The foregoing is a summary of the terms of the First Amendment to Loan and Security Agreement and is qualified in is entirety by reference to the full text of this document, a copy of which is filed as an exhibit to this Current Report.





Item 5.02 Departure of Directors or Certain Officers; Election of Directors; Appointment of Certain Officers; Compensatory Arrangements of Certain Officers.

1. On August 27, 2012, the Company's Board of Directors increased the compensation of Robert W. Cook. Retroactive to his appointment as Interim President and CEO on August 20, 2012, Mr. Cook's annual salary will be $400,000 per annum, with $300,000 per annum payable currently and the balance deferred and payable (on a pro rata basis) upon the completion of certain predetermined objectives, and thereafter payable at the $400,000 per annum level. Mr. Cook's target cash bonus compensation will be 45% of his base salary, the actual amount of which will be determined by the Board. Mr. Cook was also granted 100,000 Restricted Stock Units under the Company's 2005 Equity Incentive Plan, with vesting upon the achievement of certain predetermined objectives prior to March 31, 2013.

2. Effective August 28, 2012, Robert W. Cook has been appointed to EpiCept’s Board of Directors. Mr. Cook has served as EpiCept’s Chief Financial Officer and Senior Vice President, Finance and Administration since April 2004 and was appointed interim President and CEO of EpiCept effective August 20, 2012.

3. Effective August 28, 2012, A. Collier Smyth, Gerhard Waldheim and Wayne P. Yetter resigned from the Company’s Board of Directors. Their resignations were not due to any disagreement with management.





Item 9.01 Financial Statements and Exhibits.

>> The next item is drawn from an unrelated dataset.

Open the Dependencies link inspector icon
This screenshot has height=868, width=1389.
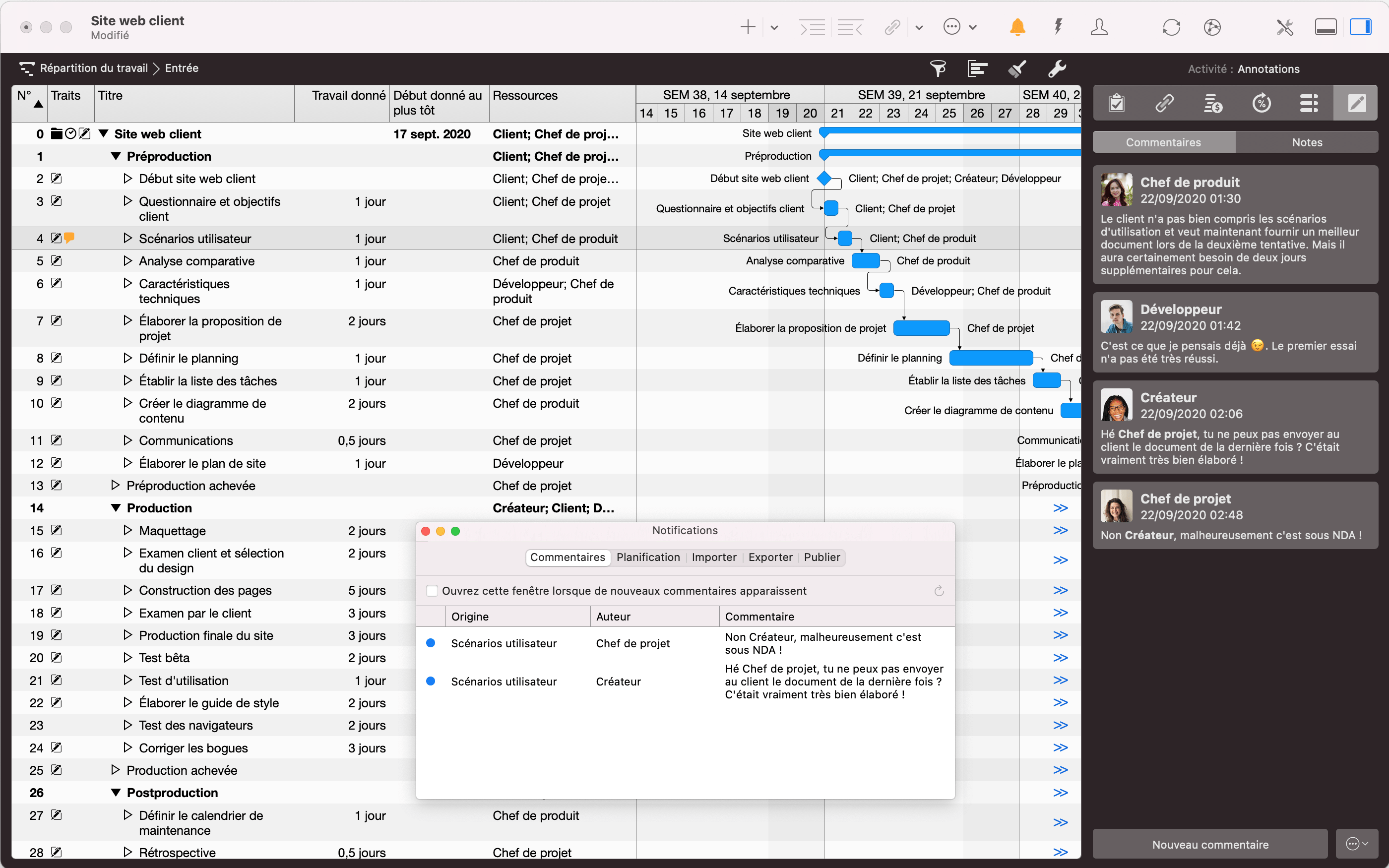click(x=1165, y=103)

10.1 First Amendment to Loan and Security Agreement with Midcap Funding III, LLC, dated August 27, 2012.
99.1 Press release dated August 30, 2012.
99.2 Press release dated August 31, 2012.






SIGNATURES

Pursuant to the requirements of the Securities Exchange Act of 1934, the registrant has duly caused this report to be signed on its behalf by the undersigned hereunto duly authorized.

         
    EpiCept Corporation
          
August 31, 2012   By:   /s/ Robert W. Cook
       
        Name: Robert W. Cook
        Title: Interim President and CEO


Exhibit Index


     
Exhibit No.   Description

 
10.1
  First Amendment to Loan and Security Agreement with Midcap, dated August 27, 2012.
99.1
  Press release, dated August 30, 2012.
99.2
  Press release, dated August 31, 2012.